Item-finding records:
########

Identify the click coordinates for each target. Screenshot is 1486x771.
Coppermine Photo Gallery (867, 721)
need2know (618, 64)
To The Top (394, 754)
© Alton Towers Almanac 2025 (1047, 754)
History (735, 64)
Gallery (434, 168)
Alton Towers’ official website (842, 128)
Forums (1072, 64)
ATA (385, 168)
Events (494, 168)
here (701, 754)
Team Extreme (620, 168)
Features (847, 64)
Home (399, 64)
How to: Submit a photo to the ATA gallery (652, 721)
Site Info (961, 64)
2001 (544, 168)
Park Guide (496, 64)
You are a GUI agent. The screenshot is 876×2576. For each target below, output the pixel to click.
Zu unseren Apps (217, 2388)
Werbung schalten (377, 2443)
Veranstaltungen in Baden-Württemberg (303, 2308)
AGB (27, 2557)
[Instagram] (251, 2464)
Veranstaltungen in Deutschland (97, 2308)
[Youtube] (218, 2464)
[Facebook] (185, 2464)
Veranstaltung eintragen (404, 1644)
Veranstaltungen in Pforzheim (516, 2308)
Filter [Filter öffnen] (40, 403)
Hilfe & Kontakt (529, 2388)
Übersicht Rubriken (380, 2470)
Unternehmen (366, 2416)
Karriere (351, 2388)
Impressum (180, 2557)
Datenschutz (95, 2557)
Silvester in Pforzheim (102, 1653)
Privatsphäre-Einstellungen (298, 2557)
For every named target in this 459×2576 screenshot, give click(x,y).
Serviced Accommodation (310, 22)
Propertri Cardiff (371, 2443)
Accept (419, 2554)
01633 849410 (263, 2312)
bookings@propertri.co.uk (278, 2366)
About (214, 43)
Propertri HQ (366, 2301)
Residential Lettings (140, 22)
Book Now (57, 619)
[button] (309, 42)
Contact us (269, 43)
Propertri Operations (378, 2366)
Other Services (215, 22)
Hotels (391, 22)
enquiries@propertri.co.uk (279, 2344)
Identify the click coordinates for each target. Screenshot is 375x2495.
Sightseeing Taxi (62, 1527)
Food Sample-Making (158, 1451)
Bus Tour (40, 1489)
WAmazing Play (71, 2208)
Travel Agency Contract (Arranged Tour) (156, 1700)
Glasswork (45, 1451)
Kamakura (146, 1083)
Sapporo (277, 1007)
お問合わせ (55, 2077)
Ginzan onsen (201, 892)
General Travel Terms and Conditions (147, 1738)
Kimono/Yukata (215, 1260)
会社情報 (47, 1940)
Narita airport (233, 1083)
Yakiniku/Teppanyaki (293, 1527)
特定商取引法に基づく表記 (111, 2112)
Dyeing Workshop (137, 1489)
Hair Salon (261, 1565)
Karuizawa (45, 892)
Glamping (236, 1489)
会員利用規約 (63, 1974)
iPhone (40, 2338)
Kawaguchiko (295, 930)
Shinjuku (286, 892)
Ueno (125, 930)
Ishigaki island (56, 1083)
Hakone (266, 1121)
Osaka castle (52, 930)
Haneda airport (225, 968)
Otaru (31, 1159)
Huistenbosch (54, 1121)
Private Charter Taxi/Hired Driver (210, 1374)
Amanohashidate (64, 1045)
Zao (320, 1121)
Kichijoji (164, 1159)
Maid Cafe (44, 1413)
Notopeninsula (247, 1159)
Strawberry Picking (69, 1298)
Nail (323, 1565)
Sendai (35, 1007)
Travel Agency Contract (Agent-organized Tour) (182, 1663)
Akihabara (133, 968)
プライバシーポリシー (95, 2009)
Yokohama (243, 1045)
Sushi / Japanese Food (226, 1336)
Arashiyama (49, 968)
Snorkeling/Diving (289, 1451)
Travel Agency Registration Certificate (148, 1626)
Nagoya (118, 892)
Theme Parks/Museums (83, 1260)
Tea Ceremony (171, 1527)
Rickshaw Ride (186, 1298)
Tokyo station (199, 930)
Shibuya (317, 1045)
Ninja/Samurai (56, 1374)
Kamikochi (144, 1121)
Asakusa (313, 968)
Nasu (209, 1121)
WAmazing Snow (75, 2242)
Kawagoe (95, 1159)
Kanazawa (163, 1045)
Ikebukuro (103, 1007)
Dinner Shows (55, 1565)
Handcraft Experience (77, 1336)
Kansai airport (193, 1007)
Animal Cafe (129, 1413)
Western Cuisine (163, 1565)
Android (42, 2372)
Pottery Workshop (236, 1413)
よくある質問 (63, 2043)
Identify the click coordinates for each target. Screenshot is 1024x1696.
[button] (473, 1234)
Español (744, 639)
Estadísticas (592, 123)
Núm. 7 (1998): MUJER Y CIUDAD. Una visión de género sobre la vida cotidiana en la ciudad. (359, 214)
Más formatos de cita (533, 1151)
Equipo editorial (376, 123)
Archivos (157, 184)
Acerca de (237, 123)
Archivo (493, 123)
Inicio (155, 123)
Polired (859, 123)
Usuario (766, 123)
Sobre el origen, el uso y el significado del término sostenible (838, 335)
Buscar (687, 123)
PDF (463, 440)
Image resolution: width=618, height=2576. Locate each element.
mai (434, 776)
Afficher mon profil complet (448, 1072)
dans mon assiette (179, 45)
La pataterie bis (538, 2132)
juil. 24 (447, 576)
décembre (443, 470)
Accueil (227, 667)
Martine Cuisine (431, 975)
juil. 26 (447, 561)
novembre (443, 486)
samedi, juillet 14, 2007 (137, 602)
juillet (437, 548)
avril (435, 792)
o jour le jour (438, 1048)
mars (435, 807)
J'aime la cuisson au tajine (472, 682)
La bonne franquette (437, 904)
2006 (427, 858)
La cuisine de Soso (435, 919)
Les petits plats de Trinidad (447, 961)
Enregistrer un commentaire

########

**WRITTEN REQUEST**
Output these lines as a numbered list, leaving out any blank lines, and cover the whole listing.

**EXPECTED ANSWER**
1. Identify the click coordinates for each target. Screenshot is 1486x771.
2. Coppermine Photo Gallery (867, 721)
3. need2know (618, 64)
4. To The Top (394, 754)
5. © Alton Towers Almanac 2025 (1047, 754)
6. History (735, 64)
7. Gallery (434, 168)
8. Alton Towers’ official website (842, 128)
9. Forums (1072, 64)
10. ATA (385, 168)
11. Events (494, 168)
12. here (701, 754)
13. Team Extreme (620, 168)
14. Features (847, 64)
15. Home (399, 64)
16. How to: Submit a photo to the ATA gallery (652, 721)
17. Site Info (961, 64)
18. 2001 (544, 168)
19. Park Guide (496, 64)
20. You are a GUI agent. The screenshot is 876×2576. For each target below, output the pixel to click.
21. Zu unseren Apps (217, 2388)
22. Werbung schalten (377, 2443)
23. Veranstaltungen in Baden-Württemberg (303, 2308)
24. AGB (27, 2557)
25. [Instagram] (251, 2464)
26. Veranstaltungen in Deutschland (97, 2308)
27. [Youtube] (218, 2464)
28. [Facebook] (185, 2464)
29. Veranstaltung eintragen (404, 1644)
30. Veranstaltungen in Pforzheim (516, 2308)
31. Filter [Filter öffnen] (40, 403)
32. Hilfe & Kontakt (529, 2388)
33. Übersicht Rubriken (380, 2470)
34. Unternehmen (366, 2416)
35. Karriere (351, 2388)
36. Impressum (180, 2557)
37. Datenschutz (95, 2557)
38. Silvester in Pforzheim (102, 1653)
39. Privatsphäre-Einstellungen (298, 2557)
40. For every named target in this 459×2576 screenshot, give click(x,y).
41. Serviced Accommodation (310, 22)
42. Propertri Cardiff (371, 2443)
43. Accept (419, 2554)
44. 01633 849410 (263, 2312)
45. bookings@propertri.co.uk (278, 2366)
46. About (214, 43)
47. Propertri HQ (366, 2301)
48. Residential Lettings (140, 22)
49. Book Now (57, 619)
50. [button] (309, 42)
51. Contact us (269, 43)
52. Propertri Operations (378, 2366)
53. Other Services (215, 22)
54. Hotels (391, 22)
55. enquiries@propertri.co.uk (279, 2344)
56. Identify the click coordinates for each target. Screenshot is 375x2495.
57. Sightseeing Taxi (62, 1527)
58. Food Sample-Making (158, 1451)
59. Bus Tour (40, 1489)
60. WAmazing Play (71, 2208)
61. Travel Agency Contract (Arranged Tour) (156, 1700)
62. Glasswork (45, 1451)
63. Kamakura (146, 1083)
64. Sapporo (277, 1007)
65. お問合わせ (55, 2077)
66. Ginzan onsen (201, 892)
67. General Travel Terms and Conditions (147, 1738)
68. Kimono/Yukata (215, 1260)
69. 会社情報 (47, 1940)
70. Narita airport (233, 1083)
71. Yakiniku/Teppanyaki (293, 1527)
72. 特定商取引法に基づく表記 (111, 2112)
73. Dyeing Workshop (137, 1489)
74. Hair Salon (261, 1565)
75. Karuizawa (45, 892)
76. Glamping (236, 1489)
77. 会員利用規約 (63, 1974)
78. iPhone (40, 2338)
79. Kawaguchiko (295, 930)
80. Shinjuku (286, 892)
81. Ueno (125, 930)
82. Ishigaki island (56, 1083)
83. Hakone (266, 1121)
84. Osaka castle (52, 930)
85. Haneda airport (225, 968)
86. Otaru (31, 1159)
87. Huistenbosch (54, 1121)
88. Private Charter Taxi/Hired Driver (210, 1374)
89. Amanohashidate (64, 1045)
90. Zao (320, 1121)
91. Kichijoji (164, 1159)
92. Maid Cafe (44, 1413)
93. Notopeninsula (247, 1159)
94. Strawberry Picking (69, 1298)
95. Nail (323, 1565)
96. Sendai (35, 1007)
97. Travel Agency Contract (Agent-organized Tour) (182, 1663)
98. Akihabara (133, 968)
99. プライバシーポリシー (95, 2009)
100. Yokohama (243, 1045)
101. Sushi / Japanese Food (226, 1336)
102. Arashiyama (49, 968)
103. Snorkeling/Diving (289, 1451)
104. Travel Agency Registration Certificate (148, 1626)
105. Nagoya (118, 892)
106. Theme Parks/Museums (83, 1260)
107. Tea Ceremony (171, 1527)
108. Rickshaw Ride (186, 1298)
109. Tokyo station (199, 930)
110. Shibuya (317, 1045)
111. Ninja/Samurai (56, 1374)
112. Kamikochi (144, 1121)
113. Asakusa (313, 968)
114. Nasu (209, 1121)
115. WAmazing Snow (75, 2242)
116. Kawagoe (95, 1159)
117. Kanazawa (163, 1045)
118. Ikebukuro (103, 1007)
119. Dinner Shows (55, 1565)
120. Handcraft Experience (77, 1336)
121. Kansai airport (193, 1007)
122. Animal Cafe (129, 1413)
123. Western Cuisine (163, 1565)
124. Android (42, 2372)
125. Pottery Workshop (236, 1413)
126. よくある質問 (63, 2043)
127. Identify the click coordinates for each target. Screenshot is 1024x1696.
128. [button] (473, 1234)
129. Español (744, 639)
130. Estadísticas (592, 123)
131. Núm. 7 (1998): MUJER Y CIUDAD. Una visión de género sobre la vida cotidiana en la ciudad. (359, 214)
132. Más formatos de cita (533, 1151)
133. Equipo editorial (376, 123)
134. Archivos (157, 184)
135. Acerca de (237, 123)
136. Archivo (493, 123)
137. Inicio (155, 123)
138. Polired (859, 123)
139. Usuario (766, 123)
140. Sobre el origen, el uso y el significado del término sostenible (838, 335)
141. Buscar (687, 123)
142. PDF (463, 440)
143. Image resolution: width=618, height=2576. Locate each element.
144. mai (434, 776)
145. Afficher mon profil complet (448, 1072)
146. dans mon assiette (179, 45)
147. La pataterie bis (538, 2132)
148. juil. 24 (447, 576)
149. décembre (443, 470)
150. Accueil (227, 667)
151. Martine Cuisine (431, 975)
152. juil. 26 (447, 561)
153. novembre (443, 486)
154. samedi, juillet 14, 2007 (137, 602)
155. juillet (437, 548)
156. avril (435, 792)
157. o jour le jour (438, 1048)
158. mars (435, 807)
159. J'aime la cuisson au tajine (472, 682)
160. La bonne franquette (437, 904)
161. 2006 (427, 858)
162. La cuisine de Soso (435, 919)
163. Les petits plats de Trinidad (447, 961)
164. Enregistrer un commentaire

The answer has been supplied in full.